Os números ainda são tímidos frente aos mais de quatro mil motoristas contratados pelas empresas operadoras do transporte público na capital, porém indicam a quebra de paradigma dentro de um universo profissional predominantemente masculino.

Um caminho sem volta

– Na década passada era uma raridade encontrar mulheres dirigindo ônibus coletivo, ainda mais Expressos (biarticulados). Hoje, as barreiras estão caindo e é um caminho sem volta, pois elas estão conquistando espaço por merecimento, competência e por trabalhar de igual para igual, afirma Amilton Daemme.

No transporte da capital, as mulheres dirigem também ônibus de linhas alimentadoras, convencionais, Interbairros e Linha Turismo. Somando as linhas da região metropolitanas, são 81 mulheres na direção, segundo levantamento do Sindicato das Empresas de Ônibus de Curitiba e Região Metropolitana. Oito das dez empresas do sistema de transporte metropolitano de Curitiba têm mulheres no quadro de motoristas.

De cobradora a motorista

A maioria dessas profissionais começou dentro das empresas em outras funções, como cobradoras, auxiliares de serviços gerais e foram mostrando interesse de se capacitar para assumir o volante. Caso de Lurdes de Melo, que há dois anos dirige em duas linhas: Campina do Siqueira/Batel e Campo Comprido/Capão Raso.
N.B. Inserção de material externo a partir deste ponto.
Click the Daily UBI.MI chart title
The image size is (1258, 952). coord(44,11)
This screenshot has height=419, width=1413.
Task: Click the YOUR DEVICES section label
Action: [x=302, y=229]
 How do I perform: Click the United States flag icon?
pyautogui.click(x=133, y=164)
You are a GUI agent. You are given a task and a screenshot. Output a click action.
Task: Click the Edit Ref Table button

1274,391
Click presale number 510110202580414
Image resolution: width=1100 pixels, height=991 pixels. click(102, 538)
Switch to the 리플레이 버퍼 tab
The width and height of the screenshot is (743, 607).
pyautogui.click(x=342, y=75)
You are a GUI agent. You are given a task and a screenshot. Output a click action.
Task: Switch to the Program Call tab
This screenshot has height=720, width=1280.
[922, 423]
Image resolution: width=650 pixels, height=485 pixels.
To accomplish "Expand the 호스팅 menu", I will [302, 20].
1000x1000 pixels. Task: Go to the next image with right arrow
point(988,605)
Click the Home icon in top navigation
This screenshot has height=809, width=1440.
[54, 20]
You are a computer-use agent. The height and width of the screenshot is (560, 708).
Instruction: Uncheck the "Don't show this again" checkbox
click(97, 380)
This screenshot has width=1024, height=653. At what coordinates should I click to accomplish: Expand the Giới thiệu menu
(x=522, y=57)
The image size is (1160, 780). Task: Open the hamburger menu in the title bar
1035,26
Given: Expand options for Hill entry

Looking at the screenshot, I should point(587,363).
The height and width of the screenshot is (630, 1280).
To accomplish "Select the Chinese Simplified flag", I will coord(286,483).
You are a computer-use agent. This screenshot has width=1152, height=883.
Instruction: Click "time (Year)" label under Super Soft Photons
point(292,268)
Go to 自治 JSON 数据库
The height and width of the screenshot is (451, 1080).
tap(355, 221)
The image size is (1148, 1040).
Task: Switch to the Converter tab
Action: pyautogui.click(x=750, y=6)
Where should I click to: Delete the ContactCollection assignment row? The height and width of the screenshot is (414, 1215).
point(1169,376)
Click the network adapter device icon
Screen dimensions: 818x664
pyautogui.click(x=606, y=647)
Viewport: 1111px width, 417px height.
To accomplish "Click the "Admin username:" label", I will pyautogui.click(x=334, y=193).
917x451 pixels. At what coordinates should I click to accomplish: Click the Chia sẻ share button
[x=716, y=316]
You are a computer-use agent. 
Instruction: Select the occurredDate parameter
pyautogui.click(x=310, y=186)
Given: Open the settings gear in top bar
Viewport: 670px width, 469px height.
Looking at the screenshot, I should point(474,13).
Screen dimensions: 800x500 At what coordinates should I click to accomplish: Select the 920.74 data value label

Lurdes começou na empresa Araucária Transporte como atendente do Transporte do Ensino Especial e quis mais. Fez o curso na Escola de Formação oferecido pela empresa e correu atrás dos requisitos necessários para assumir o volante. E pensa grande. “O próximo passo agora é tirar a carteira para dirigir biarticulado”, fala Lurdes.

Além de receber salário e benefícios iguais aos demais colegas, Lurdes nunca sofreu preconceito, nem por parte dos passageiros nem dos colegas de profissão. “No máximo um passageiro que olha mais curioso pela surpresa de ver uma mulher no volante do ônibus. Ainda não é uma coisa muito comum.”

Outro destaque dentro da empresa é Ivone Dal Farra. Ex-diarista, hoje ela é uma das responsáveis pela manutenção e conserto da lataria, pintura, pneus, vidros, teto e piso dos ônibus. “Faço o que gosto e me dedico com gosto, mas meu objetivo é ser motorista e estou correndo atrás”, diz.

Carteira categoria E

Para dirigir biarticulado é preciso ter carteira de motorista categoria E. Vânia Custella já tinha a habilitação quando foi contratada pela empresa Glória, há dois anos e meio. Ela é uma das poucas contratadas diretamente como motorista. “Essa sempre foi minha profissão, o primeiro registro na carteira de trabalho foi de motorista e hoje dirijo um dos maiores ônibus do mundo. É um orgulho muito grande”, diz Vânia.

O “machismo” feminino

O ônibus que Vânia conduz quase todos os dias tem 28 metros de comprimento. Ao contrário da colega da empresa Araucária, ela percebe o preconceito de alguns passageiros. “No começo era muito mais, agora já nem tanto, mas, por incrível que pareça no meu caso são as mulheres que demonstram mais preconceito quando reparam que outra mulher está no volante do ônibus.”

Para Márcio José dos Santos, instrutor de motoristas da empresa Glória, a tendência é ter cada vez mais mulheres motoristas. “As empresas estão percebendo que elas são mais cuidadosas e o trabalho delas é muito elogiado pelos passageiros. Assim como aconteceu com as cobradoras, a tendência é aumentar o número de contratação de mulheres motoristas”, disse Márcio.

PS. do Plural: parabéns a elas e aos demais funcionários da Urbs.